NAC and Napwu in clandestine dealBy: CATHERINE SASMAN
THE Namibia Airports Company (NAC) has clandestinely renewed its recognition agreement with the Namibia Public Workers Union (Napwu).
The agreement is set to put Napwu on a direct collision course with the Namibia Transport and Allied Workers Union (Natau). The two are Swapo-affiliated unions.
Natau claims that Napwu has lost its majority membership at the parastatal.
“Napwu got its mandate back over the NAC employees. This means that Natau [Namibia Transport and Allied Workers Union] is no longer a role player in the company,” NAC CEO Ben Biwa told The Namibian this week.
However, Natau general secretary John Kwedhi said no union has a majority, and claimed that the NAC refused to deduct Natau membership fees from workers’ salaries in a deliberate attempt to reduce the Natau membership there.
He said Natau was currently in discussion with the NAC on these matters.

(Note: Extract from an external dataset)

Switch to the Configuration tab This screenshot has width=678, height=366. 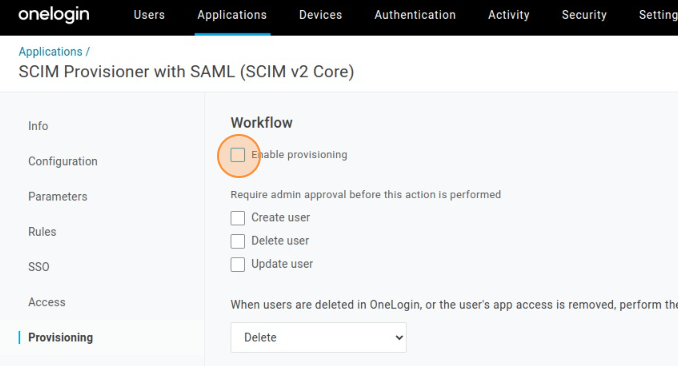pyautogui.click(x=63, y=161)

NAC workers earlier this year were incensed that Napwu had apparently unilaterally negotiated restructured packages with the company on behalf of all workers despite the fact that it did not have the majority membership.

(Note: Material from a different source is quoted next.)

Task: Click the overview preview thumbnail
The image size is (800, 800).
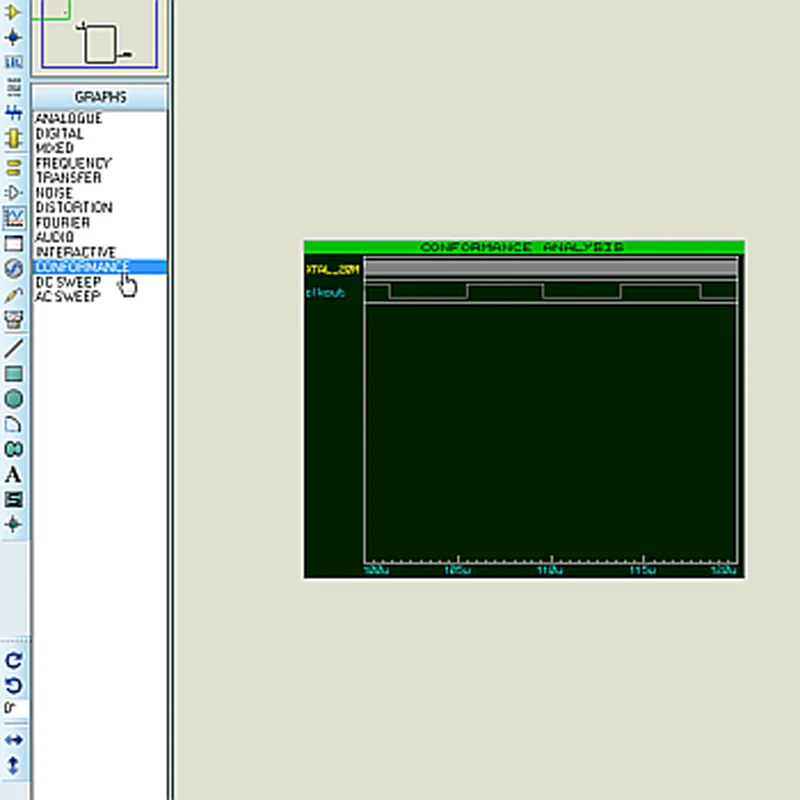Action: point(99,36)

At the time of the negotiations, it was claimed that Napwu only had 65 members as opposed to the 147 that had joined Natau since November last year.

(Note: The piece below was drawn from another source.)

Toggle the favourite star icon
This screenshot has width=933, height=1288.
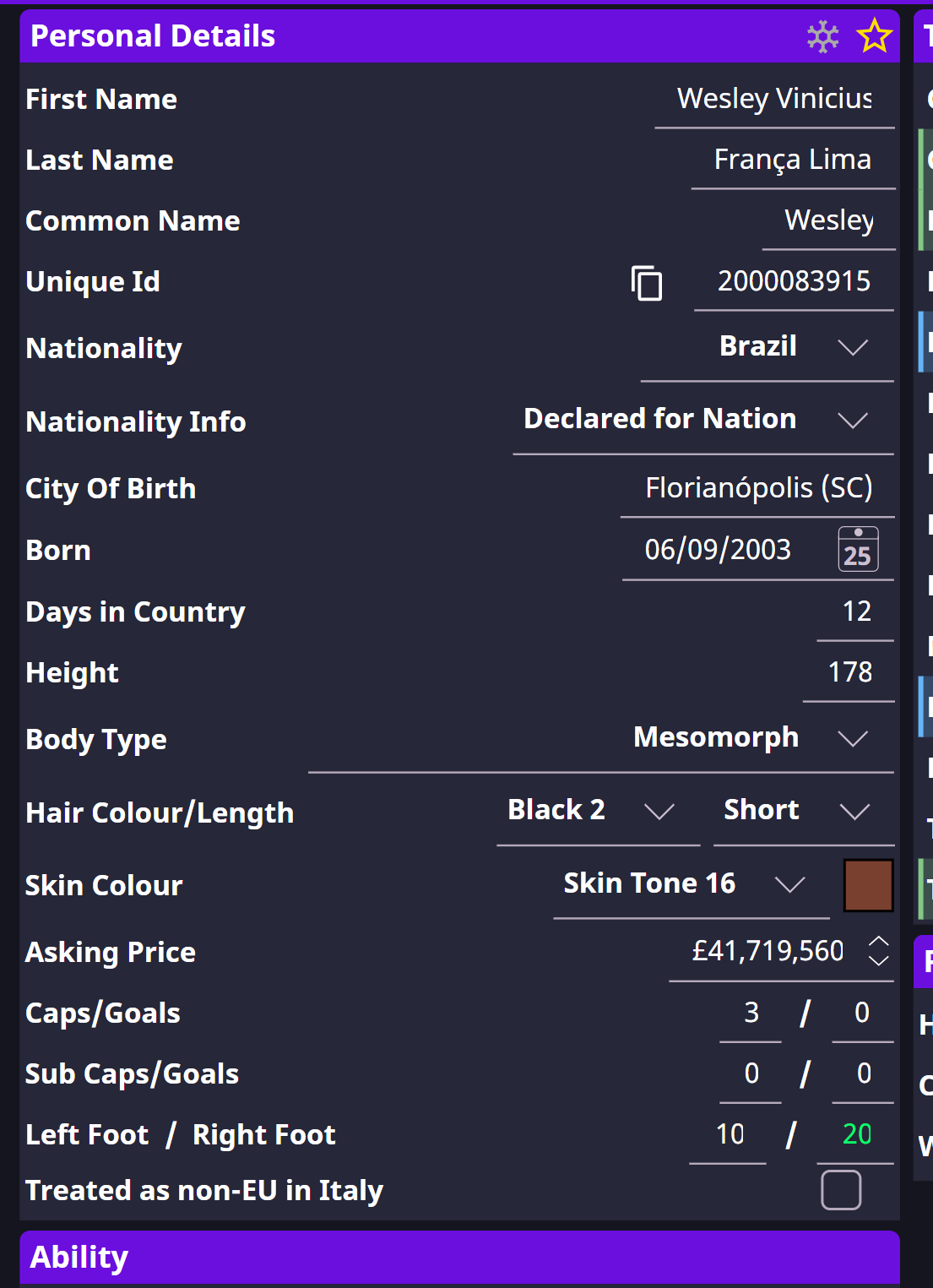click(875, 36)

But the general secretary of Napwu, Petrus Nevonga, yesterday said the union had reclaimed its majority membership at the NAC within a 90-day period since April when the union’s recognition agreement with the NAC was put on ice.
In terms of the Labour Act, a union has to have 51 percent membership to be eligible to enter into a recognition agreement with a company.
Similarly, said Nevonga, the scope of operations of the union seeking a recognition agreement must be in tandem with that of the industry.
According to him, Napwu is the only union under the umbrella National Union of Namibian Workers whose scope of operations tallies with that of the NAC.
“This is not an extension of the recognition agreement. We are bargaining as usual as if there is no interruption,” said Nevonga.
The NAC refused to comment on follow up questions about the agreement yesterday.